“Thou art right, Gino. But that lady, the illustrious Donna Violetta Tiepolo, the daughter and heiress of a famed senator, is now thy mistress. It remains for us to establish her in the Castle of Sant’ Agata, where I shall defy Venice and its agents.”
Gino bowed his head in submission, though he cast a look behind to make sure that none of those agents, whom his master set so openly at defiance, were within ear-shot.
In the meantime the gondola proceeded, for the dialogue in no manner interrupted the exertions of Gino, still holding the direction of the Lido. As the land-breeze freshened, the different vessels in sight glided away, and by the time Don Camillo reached the barrier of sand which separates the Lagunes from the Adriatic, most of them had glided through the passages, and were now shaping their courses, according to their different destinations, across the open gulf. The young noble had permitted his people to pursue the direction originally taken, in pure indecision. He was certain that his bride was in one of the many barques in sight, but he possessed no clue to lead him towards the right one, nor any sufficient means of pursuit were he even master of that important secret. When he landed, therefore, it was with the simple hope of being able to form some general conjecture as to the portion of the Republic’s dominions in which he might search for her he had lost, by observing to what part of the Adriatic the different feluccas held their way. He had determined on immediate pursuit, however, and before he quitted the gondola, he once more turned to his confidential gondolier to give the necessary instructions.

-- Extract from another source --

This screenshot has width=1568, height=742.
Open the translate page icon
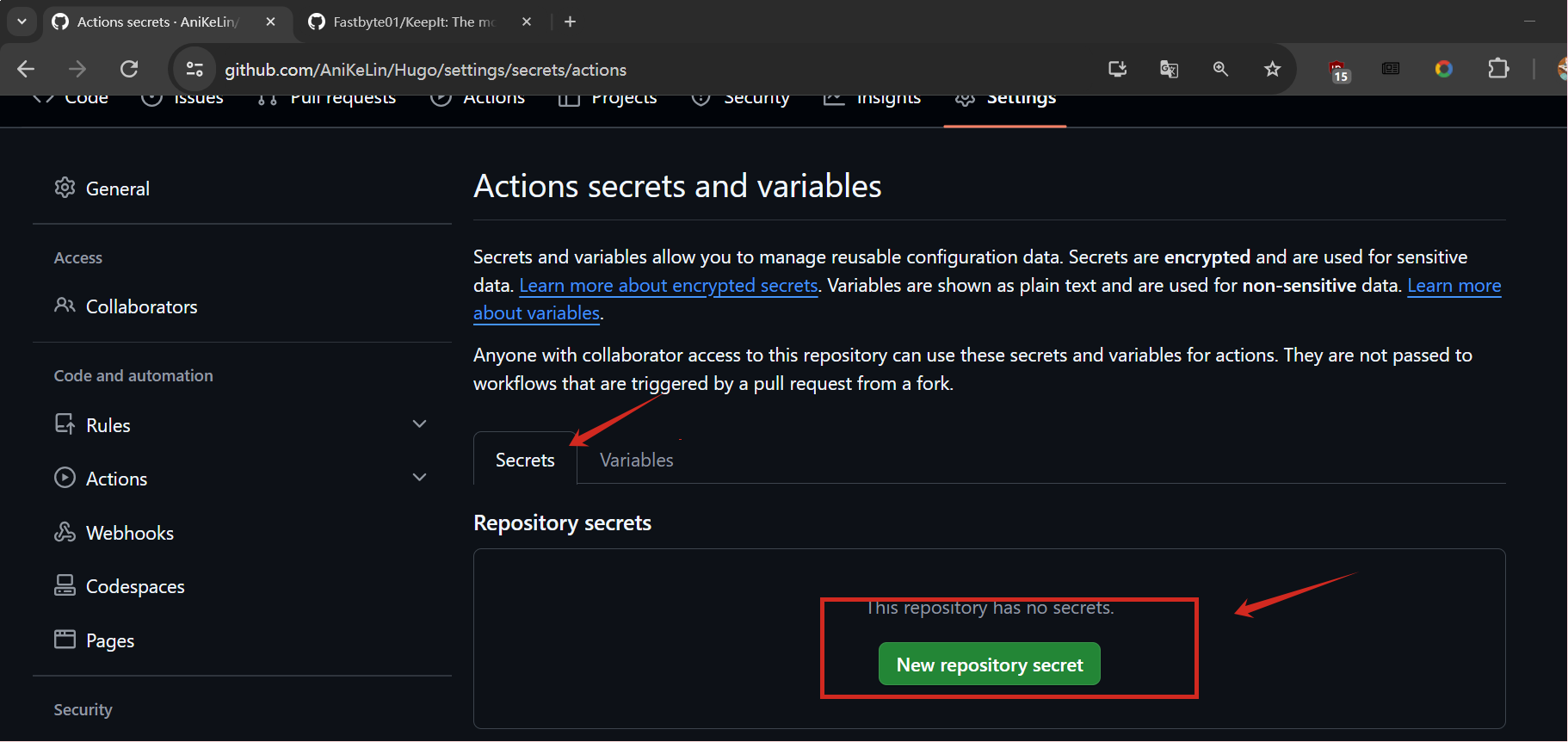click(1169, 69)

“Thou knowest, Gino,” he said, “that there is one born a vassal on my estates, here in the port, with a felucca from the Sorrentine shore?”
“I know the man better than I know my own faults Signore, or even my own virtues.”
“Go to him at once, and make sure of his presence. I have imagined a plan to decoy him into the service of his lord; but I would now know the condition of his vessel.”
Gino said a few words in commendation of the zeal of his friend Stefano, and in praise of the Bella Sorrentina, as the gondola receded from the shore; and then he dashed his oar into the water, like a man in earnest to execute the commission.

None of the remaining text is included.